The Jigsaw Killer has been dead for years but bodies continue to pile up in Spiral: From The Book of Saw. Taking the franchise in a completely different direction, this offbeat installment introduces a new killer, new cryptic messages, and a fresh set of devices designed for torture and torment. There is, however, a stark difference between Jigsaw and the copycat killer responsible for this new batch of bodies. What separates them both is what makes Spiral such an interesting Saw film and those small adjustments completely change the tone and moral lessons of this twisted cat-and-mouse series.

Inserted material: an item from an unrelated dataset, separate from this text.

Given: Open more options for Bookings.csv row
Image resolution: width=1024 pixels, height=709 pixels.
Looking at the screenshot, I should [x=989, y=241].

Spiral: From The Book of Saw is directed by Darren Lynn Bousman who returns to the franchise after having directed fan favorites Saw II, Saw III, and Saw IV. Also returning is Jigsaw screenwriter Josh Stolberg to jump-start this new era of death-trap horror and reinvent what a Saw film can be. Tobin Bell is, of course, sorely missed but replacing him is a new killer (and a new puppet!) with their eye on a corrupt police department. It was always going to be hard for anyone to outshine the original criminal mastermind of this dark world, but there’s nothing stopping anyone equally motivated from filling a Home Depot shopping cart with barbed wire, rolling up their sleeves, and getting to work.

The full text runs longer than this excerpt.